Wading birds – primarily species among the herons, egrets, ibis, storks, cranes, and spoonbills – are great birds for beginners to interact with, camera in hand. They are large, relatively common in their normal ranges, and they are sometimes quite approachable. Advanced bird photographers are always happy to encounter wading birds because they are impressive photo subjects that can be photographed hunting, fishing, and catching prey, or mirrored in calm water, emerging from tall vegetation, and during a variety of nesting activities.
Especially along the Gulf Coast, many wading bird nesting colonies are beginning to enliven more as the nesting season approaches. Through the following months photographers can document a variety of activities from a safe distance – recording birds in flight during nest building, food gathering, performing mating displays, incubating, tending nestlings, and eventually sharing the shallows with fledglings. Nesting colonies are sometimes species specific, but many have a dominant species with other wading birds sharing colony nest sites. Any photographer can take impressive images of a number of species if you find the right locations with the right lighting conditions, and the edge of a nesting colony is a great place to practice photo skills in the field with a lot of action as the birds fly this way and that.
To photograph large wading birds along wetland shallows or in flight, you will have the best results when you use a zoom lens to compose photos of the action. A 100-to-400mm zoom lens might be the best bet, but whatever zoom you have is best for you. The action of physically zooming the lens adds another dimension to your photography, but with a little practice, you will surely appreciate the versatility a zoom lens provides when photographing large wading birds at relatively close quarters.
Even when photographing a single bird, say a Great Blue Heron stalking through shallow water, you can take a variety of photos – full frame as it steps cautiously through clam blue water, as it bends its neck downward. Then zoom in to focus on the bill, head, and neck; then zoom out a bit to include the shoulders, just as it strikes at a fish and you record the action of the splash and as the heron retracts with a struggling fish in its bill. Zooming is an option when photographing birds in flight too. Take a series of images as a Great Egret flies by, recording the bird’s flight with wings up, then down; and zoom closer to get just the front of edge of the wings and emphasizing the head and bent neck.
Keep your telephoto lens handy too though, especially if you’re photographing a nesting colony from a distance, or if the spoonbills are staying beyond your zoom’s reach. Then too, where you find wading birds, you often find a variety of other birds to photograph, including smaller shorebirds, maybe a rail, some passerines, a few ducks – maybe an Osprey flyby.
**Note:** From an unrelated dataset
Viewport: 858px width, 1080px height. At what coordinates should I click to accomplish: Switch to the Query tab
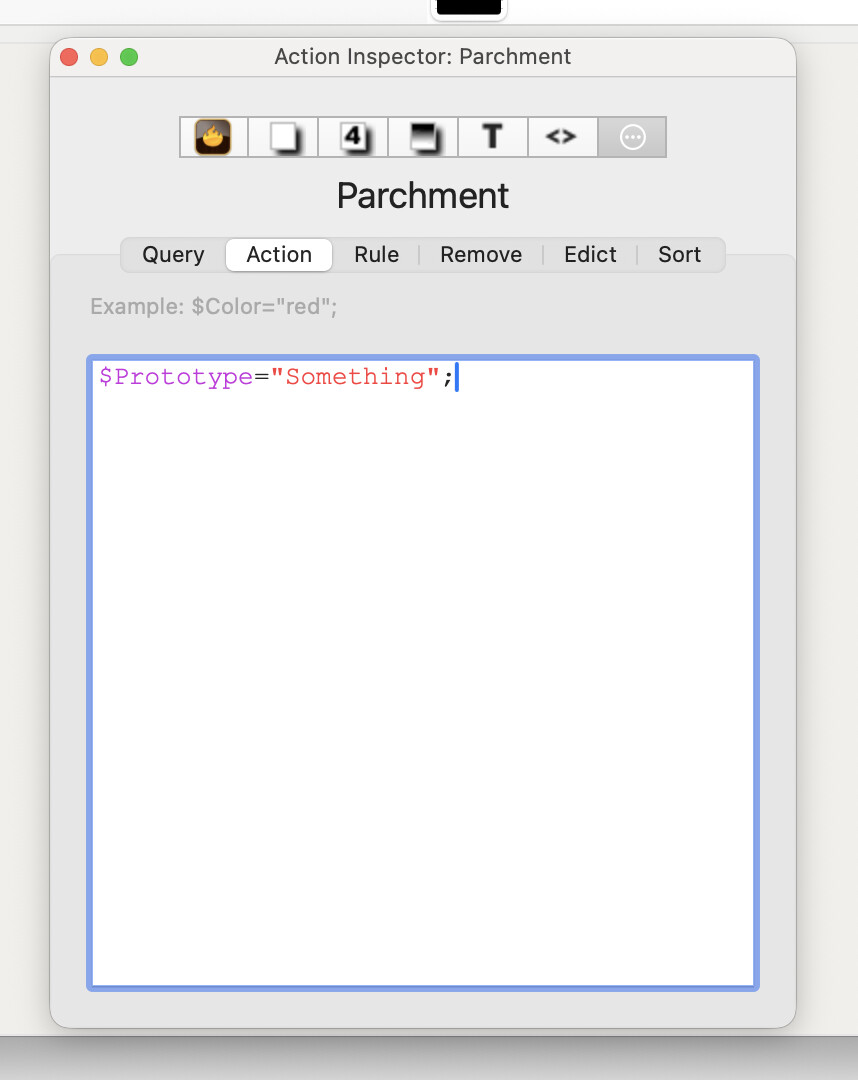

The thing about wading birds is that there is an interesting variety to photograph, including Tricolored Herons, Reddish Egrets, Wood Storks, Green Herons, White Ibis, Little Blue Herons, Snowy Egrets – what fun they all are to search out and photograph. Take your time, spend an extended period with a wader when you can – you never know what might happen next. Soon many wading birds will begin getting enhanced breeding colors on their bare facial skin and growing lacy plumes to display as they engage in pre-nesting behaviors and begin the nesting season.
Wading birds across the sunbelt provide birders with photo opportunities throughout the year, and soon they will provide photographers with flashes of spring behaviors and nesting drama during the coming months. As spring breaks, northern wetlands will see the return of migrating wading birds too. Be sure you have your camera ready, your shadow pointing toward the birds with the sun at your back – and enjoy all your opportunities to photograph wading birds – winter, spring, and year-round.